I wanted to make a class that had more complexity than the standard Client.exec_command() examples and less than what I was seeing for Channel.exec_command() examples. Plus I covered some 'gotchas' that I encountered. This summary script was tested on CentOS Stream - Python 3.6.8.

import sys
import paramiko

client = paramiko.SSHClient()
client.load_system_host_keys('/etc/ssh/ssh_known_hosts')

try:
    client.connect('host', username='username', password='password',
        port=22, timeout=2)
except Exception as _e:
    sys.stdout.write(_e)

# is_active can be a false positive, so further test
transport = client.get_transport()
if transport.is_active():
    try:
        transport.send_ignore()
    except Exception as _e:
        sys.stdout.write(_e)
        sys.exit(1)
else:
   sys.exit(1)

channel = transport.open_session()
# We're not handling stdout & stderr separately
channel.set_combine_stderr(1)
channel.exec_command('whoami')
# Command was sent, no longer need stdin
channel.shutdown_write()

def responseGen(channel):
    # Small outputs (i.e. 'whoami') can end up running too quickly
    # so we yield channel.recv in both scenarios
    while True:
        if channel.recv_ready():
            yield channel.recv(4096).decode('utf-8')

        if channel.exit_status_ready():
            yield channel.recv(4096).decode('utf-8')
            break

# iterate over each yield as it is given 
for response in responseGen(channel):
    sys.stdout.write(response)

# We're done, explicitly close the conenction
client.close()

1 Comment

Very nice and elegant solution. I'm using this with great success. There's a small bug however: you should put a continue in the channel.recv_ready() branch since pulling 4096 bytes off the receive buffer might not be enough to completely empty it. This was the case in my application for example and led to truncated buffers.
1

Above answers all use exec_command, they would be useful if you also use this way.

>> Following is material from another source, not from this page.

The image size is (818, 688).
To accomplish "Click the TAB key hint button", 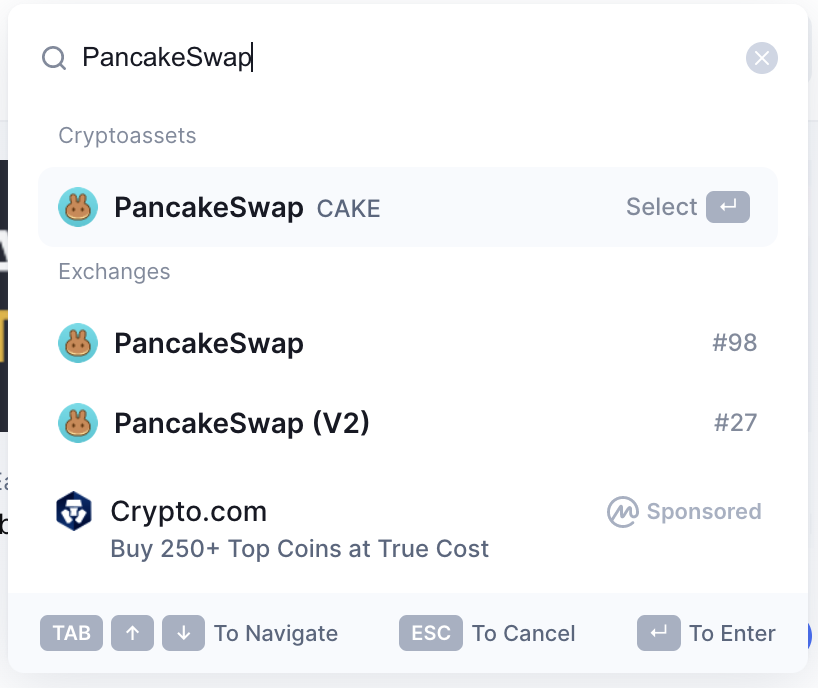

But if you try send() with invoke_shell() they will not be useful. In that way, you can try this

while True:
        sleep(0.1)
        backMsg = ""
        try:
            backMsg = self.channel.recv(65536).decode('utf-8')
        except socket.timeout as e:
            break
        print 'backMsg:%s, length:%d, channel recv status:%d '%(backMsg, len(backMsg), self.channel.recv_ready())
        if len(backMsg) == 0 and self.channel.recv_ready() == False:
            break

but this still have a problem, if the channel cannot recv any reply from server within timeout, then the code will break the loop even if you want your code still run.

3 Comments

Well, the question is about exec_command. And you should not use invoke_shell/send to execute commands, unless you have some very specific circumstances.
then in what situation, i should use invoke_shell/send instead of exec_command?